猛暑忘れられ、過ぎる日に仕舞われた汗と涙の結晶である。


と、夏に何か成し遂げたわけでもなければ、ならではの想い出を作ったわけでもない。

しかしながら、こうも簡単に順応していく人々に生きる力を見出すはずが、そうでもないのが実際である。


近頃の自分は非常に自己顕示欲が強いのではないか、と思うことがある。

其れを表面化せずに勝手ながら憤慨している、非常に疲れる行為である。


いつだったか人は一人で生きられるのか、と討論したことがある。

社会的には一人では生きられないのは確かで、親があり、兄弟が居るとすればそれも勿論。

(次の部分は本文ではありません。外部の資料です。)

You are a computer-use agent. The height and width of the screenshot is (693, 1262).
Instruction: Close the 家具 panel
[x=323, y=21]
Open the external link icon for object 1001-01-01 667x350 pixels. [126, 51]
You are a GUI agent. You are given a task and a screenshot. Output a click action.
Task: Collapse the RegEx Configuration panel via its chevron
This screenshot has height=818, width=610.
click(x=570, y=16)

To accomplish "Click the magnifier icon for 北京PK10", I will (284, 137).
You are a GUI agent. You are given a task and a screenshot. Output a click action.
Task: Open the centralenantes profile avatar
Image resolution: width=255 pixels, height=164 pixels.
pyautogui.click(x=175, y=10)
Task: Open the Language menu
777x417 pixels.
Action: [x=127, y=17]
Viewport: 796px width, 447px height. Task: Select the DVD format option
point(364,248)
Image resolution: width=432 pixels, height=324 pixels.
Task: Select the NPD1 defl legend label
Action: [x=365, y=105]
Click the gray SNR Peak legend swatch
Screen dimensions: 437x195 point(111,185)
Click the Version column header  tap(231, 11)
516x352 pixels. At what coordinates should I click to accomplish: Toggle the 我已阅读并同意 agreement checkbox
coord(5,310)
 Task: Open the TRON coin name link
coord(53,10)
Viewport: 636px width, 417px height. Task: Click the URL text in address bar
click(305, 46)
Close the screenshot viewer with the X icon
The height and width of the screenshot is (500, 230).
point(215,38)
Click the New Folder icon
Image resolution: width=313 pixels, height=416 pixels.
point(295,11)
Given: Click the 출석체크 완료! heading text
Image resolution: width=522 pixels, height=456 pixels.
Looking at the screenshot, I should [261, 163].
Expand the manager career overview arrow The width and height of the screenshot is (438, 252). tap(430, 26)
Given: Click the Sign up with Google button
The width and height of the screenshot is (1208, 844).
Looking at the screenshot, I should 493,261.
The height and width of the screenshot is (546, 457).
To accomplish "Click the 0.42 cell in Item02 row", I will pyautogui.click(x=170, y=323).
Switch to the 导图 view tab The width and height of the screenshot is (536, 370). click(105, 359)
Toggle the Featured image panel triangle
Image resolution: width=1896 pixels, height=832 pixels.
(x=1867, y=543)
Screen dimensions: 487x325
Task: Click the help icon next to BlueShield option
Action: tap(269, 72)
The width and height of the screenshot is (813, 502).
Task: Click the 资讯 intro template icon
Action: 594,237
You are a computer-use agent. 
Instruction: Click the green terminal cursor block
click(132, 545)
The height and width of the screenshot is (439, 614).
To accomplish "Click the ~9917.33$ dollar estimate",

それ以外の問題だ。精神的に一人で生きられるのか、と。

例えば人が料理で言う食材だとすれば、調味料は要らないのかという話なのではと徒然思う。

友人、恋人、それ以外にも関わっている恩師や、人それぞれに支えとなり心を豊かにする人は居るだろう。


私は其れを要らないと言った。

必要ない、あればそれはそれで豊かになる皿の上だが、魚は焼くだけで充分なのだと。



今もそれは変わらない。

不可能でないからだ。討論相手はそれは不可能だと言った。

私は彼女の考え方は間違っていないと思うが、正しくもないと伝えた。

二度目だが、今でもそれは変わらない。


もしかしたら彼女は肉で、塩胡椒をふるい焼かれ、あるいは刻まれ練られハンバーグにでもなりたかったのかもしれない。

だが自分は海の中泳ぐ魚であるから考えが違うのかもしれない。

自分は練られ蒲鉾にはなりたくは無いし、しっかりと醤油で味を付けられ干物にも為り得ない。

粉を塗せられしっかりと熱したフライパンの上踊る油にまみれたくも無い。

荒波を泳いで肌についた塩味で勝負したいのである。

話がずれた。


そう、かといって食卓の前、一人満足させられるのか、と問われれば疑問である。

結局は自分ひとりの考えであるし、それが正しいのか間違っているのかさえわからない。

そもそも正誤を問う話でもないのだ。



自己顕示欲の話に戻れば、全否定さえされなければそうそう爆発するものでもないが、

誰かの目に映っていて欲しいと思うからこうやって文章にするのである。


全肯定、それもおかしな話で在るが。